L’intervista concessa alla Gazzetta dello Sport dall’amministratore delegato della Roma, Claudio Fenucci, ha lasciato un po’ perplessi.
Già all’inizio della settimana era circolate le voci di una proposta fatta da Unicredit, nella persona di Ghizzoni, ad Angelucci per entrare in società. Proposta che è stata rimandata al mittente.
Questa mattina sulle colonne del giornale rosa sono comparse le parole di Fenucci, che il giornalista Roberto Renga ha etichettato come “confessione di povertà”. Noi ci riportiamo la parte più significativa:
Ma i tifosi cominciano a chiedersi quando e se la Roma americana vincerà qualcosa?
«Dobbiamo essere onesti. Abbiamo ricevuto un’eredità finanziaria complessa, la Roma nel recente passato ha vissuto al di sopra delle proprie possibilità. Abbiamo numeri negativi e li avremo per un po’: il percorso di risanamento che abbiamo iniziato ci consentirà di tornare in equilibrio nel 2014. Fino ad allora, dovremo essere bravi a restringere la rosa e ridurre il monte ingaggi pur non rinunciando agli investimenti.
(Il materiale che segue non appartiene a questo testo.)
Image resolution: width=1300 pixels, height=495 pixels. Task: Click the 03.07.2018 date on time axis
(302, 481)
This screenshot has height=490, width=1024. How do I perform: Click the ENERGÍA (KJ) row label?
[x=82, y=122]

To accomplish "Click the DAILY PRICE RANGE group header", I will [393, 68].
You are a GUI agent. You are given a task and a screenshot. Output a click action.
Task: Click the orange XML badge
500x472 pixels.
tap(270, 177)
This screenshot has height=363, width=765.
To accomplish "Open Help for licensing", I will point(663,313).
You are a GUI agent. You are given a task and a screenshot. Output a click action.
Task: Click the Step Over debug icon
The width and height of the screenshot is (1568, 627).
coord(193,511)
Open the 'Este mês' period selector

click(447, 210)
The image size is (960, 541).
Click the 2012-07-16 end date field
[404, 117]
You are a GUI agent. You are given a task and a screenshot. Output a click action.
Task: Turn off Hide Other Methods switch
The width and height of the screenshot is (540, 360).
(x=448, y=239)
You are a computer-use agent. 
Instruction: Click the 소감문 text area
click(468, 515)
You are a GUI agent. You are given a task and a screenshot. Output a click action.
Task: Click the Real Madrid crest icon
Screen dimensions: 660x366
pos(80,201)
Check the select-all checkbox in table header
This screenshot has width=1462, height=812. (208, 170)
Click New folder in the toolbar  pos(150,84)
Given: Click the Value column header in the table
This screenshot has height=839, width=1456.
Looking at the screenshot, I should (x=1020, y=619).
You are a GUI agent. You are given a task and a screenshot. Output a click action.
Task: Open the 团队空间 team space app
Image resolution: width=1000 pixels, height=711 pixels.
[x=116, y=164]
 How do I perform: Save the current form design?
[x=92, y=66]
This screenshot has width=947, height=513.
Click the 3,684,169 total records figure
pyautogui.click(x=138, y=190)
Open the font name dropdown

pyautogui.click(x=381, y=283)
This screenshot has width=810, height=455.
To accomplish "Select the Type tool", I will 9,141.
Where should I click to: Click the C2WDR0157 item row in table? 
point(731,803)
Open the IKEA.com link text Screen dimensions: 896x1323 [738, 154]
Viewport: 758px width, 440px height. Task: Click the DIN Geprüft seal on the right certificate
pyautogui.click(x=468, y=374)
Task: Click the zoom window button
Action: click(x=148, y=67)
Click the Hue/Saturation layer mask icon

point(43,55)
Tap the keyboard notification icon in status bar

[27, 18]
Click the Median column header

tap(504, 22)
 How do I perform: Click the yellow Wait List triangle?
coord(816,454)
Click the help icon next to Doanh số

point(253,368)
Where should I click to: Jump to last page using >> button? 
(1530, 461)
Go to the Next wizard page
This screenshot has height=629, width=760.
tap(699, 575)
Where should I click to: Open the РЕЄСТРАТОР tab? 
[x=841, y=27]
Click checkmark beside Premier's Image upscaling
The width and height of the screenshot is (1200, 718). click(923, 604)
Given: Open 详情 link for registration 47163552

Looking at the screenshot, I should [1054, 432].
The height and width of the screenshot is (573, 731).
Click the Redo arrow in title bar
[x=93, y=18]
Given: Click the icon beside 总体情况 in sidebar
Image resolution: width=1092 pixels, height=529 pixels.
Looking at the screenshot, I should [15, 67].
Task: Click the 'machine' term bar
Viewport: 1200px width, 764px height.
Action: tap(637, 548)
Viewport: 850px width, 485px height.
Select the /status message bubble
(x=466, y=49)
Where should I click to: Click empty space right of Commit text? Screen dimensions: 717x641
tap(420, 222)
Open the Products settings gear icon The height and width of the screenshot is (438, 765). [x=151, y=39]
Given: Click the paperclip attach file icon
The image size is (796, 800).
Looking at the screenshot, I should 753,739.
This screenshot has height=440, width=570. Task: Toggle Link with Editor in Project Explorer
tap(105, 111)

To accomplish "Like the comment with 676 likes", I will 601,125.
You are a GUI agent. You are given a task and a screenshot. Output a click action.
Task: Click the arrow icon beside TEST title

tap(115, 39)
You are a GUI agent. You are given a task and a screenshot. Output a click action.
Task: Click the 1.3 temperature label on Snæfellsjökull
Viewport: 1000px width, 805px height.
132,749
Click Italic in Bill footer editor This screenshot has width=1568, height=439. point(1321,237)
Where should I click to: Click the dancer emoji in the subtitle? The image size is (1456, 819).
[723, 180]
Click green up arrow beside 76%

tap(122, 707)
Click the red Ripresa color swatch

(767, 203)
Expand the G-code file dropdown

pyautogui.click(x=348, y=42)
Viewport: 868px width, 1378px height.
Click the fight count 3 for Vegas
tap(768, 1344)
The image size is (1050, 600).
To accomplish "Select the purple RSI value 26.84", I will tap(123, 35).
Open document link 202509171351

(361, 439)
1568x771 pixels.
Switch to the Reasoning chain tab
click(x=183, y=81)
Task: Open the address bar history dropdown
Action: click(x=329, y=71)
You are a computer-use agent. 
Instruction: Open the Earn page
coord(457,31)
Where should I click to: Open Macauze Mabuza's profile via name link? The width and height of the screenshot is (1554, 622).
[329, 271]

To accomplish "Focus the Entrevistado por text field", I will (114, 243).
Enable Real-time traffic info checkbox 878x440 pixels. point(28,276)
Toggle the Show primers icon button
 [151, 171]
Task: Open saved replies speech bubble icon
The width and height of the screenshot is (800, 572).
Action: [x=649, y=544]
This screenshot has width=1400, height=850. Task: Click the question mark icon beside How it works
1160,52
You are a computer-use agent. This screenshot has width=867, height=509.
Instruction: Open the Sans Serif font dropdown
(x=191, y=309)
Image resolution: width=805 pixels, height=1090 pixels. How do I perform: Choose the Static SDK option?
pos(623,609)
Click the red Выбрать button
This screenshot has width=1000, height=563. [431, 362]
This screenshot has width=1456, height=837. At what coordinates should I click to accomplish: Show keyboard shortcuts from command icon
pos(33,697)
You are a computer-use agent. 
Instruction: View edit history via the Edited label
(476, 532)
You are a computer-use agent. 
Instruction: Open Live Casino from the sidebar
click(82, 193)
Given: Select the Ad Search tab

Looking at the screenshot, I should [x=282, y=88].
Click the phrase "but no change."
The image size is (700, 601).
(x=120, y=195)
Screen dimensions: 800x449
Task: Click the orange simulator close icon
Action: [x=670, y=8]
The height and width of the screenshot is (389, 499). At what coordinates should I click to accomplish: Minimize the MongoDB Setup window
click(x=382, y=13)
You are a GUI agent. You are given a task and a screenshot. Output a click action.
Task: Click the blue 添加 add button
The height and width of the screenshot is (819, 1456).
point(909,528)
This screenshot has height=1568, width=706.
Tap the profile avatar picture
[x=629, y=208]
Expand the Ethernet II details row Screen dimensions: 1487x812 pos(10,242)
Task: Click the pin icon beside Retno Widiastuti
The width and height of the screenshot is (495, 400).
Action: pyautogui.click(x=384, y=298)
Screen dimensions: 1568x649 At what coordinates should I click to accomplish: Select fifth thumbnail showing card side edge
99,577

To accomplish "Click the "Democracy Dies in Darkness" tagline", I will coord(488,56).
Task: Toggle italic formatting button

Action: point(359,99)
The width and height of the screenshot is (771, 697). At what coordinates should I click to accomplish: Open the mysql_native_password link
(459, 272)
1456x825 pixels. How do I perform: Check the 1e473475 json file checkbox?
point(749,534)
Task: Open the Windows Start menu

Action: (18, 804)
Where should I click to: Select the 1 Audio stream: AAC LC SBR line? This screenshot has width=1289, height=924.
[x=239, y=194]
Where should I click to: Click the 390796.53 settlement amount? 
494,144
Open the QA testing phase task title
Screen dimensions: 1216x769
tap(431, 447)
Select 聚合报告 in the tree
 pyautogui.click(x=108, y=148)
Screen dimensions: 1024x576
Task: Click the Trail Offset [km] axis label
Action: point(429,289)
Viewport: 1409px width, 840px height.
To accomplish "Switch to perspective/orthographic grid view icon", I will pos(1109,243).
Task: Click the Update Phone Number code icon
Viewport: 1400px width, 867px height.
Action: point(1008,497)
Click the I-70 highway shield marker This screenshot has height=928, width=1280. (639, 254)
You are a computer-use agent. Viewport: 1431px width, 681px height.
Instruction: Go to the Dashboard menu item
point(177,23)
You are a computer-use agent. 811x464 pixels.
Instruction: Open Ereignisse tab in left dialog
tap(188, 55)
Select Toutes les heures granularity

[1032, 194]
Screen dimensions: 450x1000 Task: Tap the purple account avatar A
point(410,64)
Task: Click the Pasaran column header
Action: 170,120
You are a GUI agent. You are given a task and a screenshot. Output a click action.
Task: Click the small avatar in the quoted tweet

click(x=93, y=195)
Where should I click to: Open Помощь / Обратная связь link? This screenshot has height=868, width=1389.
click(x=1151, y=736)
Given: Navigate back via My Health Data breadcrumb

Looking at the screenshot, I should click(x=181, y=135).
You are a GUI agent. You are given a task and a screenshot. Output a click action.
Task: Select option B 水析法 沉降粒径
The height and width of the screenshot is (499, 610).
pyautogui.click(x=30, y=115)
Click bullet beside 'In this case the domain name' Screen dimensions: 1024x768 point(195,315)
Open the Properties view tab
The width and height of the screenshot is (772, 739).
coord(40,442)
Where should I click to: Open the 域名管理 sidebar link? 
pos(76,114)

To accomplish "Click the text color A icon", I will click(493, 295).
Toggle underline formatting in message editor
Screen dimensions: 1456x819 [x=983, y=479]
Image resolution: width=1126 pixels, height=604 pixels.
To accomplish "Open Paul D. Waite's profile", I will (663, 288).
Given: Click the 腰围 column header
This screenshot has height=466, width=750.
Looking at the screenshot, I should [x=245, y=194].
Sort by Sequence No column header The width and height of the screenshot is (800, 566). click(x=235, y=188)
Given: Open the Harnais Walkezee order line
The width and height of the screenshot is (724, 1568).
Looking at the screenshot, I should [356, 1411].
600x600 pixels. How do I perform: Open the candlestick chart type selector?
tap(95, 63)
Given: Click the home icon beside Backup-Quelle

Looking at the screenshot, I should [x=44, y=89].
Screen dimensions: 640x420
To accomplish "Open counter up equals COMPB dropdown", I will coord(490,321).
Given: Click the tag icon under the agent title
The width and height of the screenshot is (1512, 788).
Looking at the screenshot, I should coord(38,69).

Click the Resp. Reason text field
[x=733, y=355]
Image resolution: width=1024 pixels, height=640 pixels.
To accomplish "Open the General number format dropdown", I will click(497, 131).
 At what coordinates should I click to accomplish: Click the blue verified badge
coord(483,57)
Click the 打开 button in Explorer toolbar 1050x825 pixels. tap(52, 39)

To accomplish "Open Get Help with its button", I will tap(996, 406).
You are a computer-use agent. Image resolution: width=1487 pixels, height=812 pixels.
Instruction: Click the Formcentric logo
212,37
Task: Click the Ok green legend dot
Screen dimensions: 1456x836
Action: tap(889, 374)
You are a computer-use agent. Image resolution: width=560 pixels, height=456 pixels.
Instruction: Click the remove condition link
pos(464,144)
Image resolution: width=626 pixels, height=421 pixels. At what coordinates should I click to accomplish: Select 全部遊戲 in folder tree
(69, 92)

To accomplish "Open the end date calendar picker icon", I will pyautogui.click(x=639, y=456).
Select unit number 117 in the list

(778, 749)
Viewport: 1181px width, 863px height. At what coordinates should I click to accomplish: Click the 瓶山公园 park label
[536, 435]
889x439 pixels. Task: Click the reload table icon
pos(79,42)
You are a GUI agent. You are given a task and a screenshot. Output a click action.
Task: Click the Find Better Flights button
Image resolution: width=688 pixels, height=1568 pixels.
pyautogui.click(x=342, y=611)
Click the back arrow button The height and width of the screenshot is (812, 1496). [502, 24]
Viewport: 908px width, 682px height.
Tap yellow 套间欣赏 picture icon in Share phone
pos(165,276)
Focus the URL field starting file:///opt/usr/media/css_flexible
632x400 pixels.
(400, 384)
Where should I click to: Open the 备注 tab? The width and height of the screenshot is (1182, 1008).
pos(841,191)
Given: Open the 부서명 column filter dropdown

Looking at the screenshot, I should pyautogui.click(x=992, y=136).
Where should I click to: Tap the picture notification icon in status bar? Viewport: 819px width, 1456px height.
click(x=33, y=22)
Ma sempre su giocatori di prospettiva, talenti da crescere».
Questo significa che per i prossimi tre anni la Roma non potrà permettersi un Ibrahimovic o un Messi?
«Evidentemente è così».
Eppure avete previsto un investimento enorme per rinnovare il contratto di De Rossi. Quanto vi divide ancora?
«C’è differenza, certamente non siamo ai dettagli finali. Stiamo pensando di modulare la nostra offerta in modo tale da rendere i primi anni del contratto più in linea con il nostro budget. Aspettiamo risposte».
Restiamo sui numeri: cosa manca alla Roma per raggiungere il fatturato delle grandi?
«Lo stadio, solo quando ne avremo uno nostro potremo colmare il gap con Juventus, Milan e Inter. Nel frattempo, potremo solo aumentare i ricavi dallo sfruttamento del marchio. Ma per riuscirci, dobbiamo aumentare la competitività della squadra e tornare stabilmente nelle coppe europee. Sta qui la nostra difficoltà. I posti in Champions sono limitati e l’Europa League non offre la stessa vetrina. Io le riunirei in un’unica competizione, in modo da garantire posti sicuri ai Paesi più sviluppati».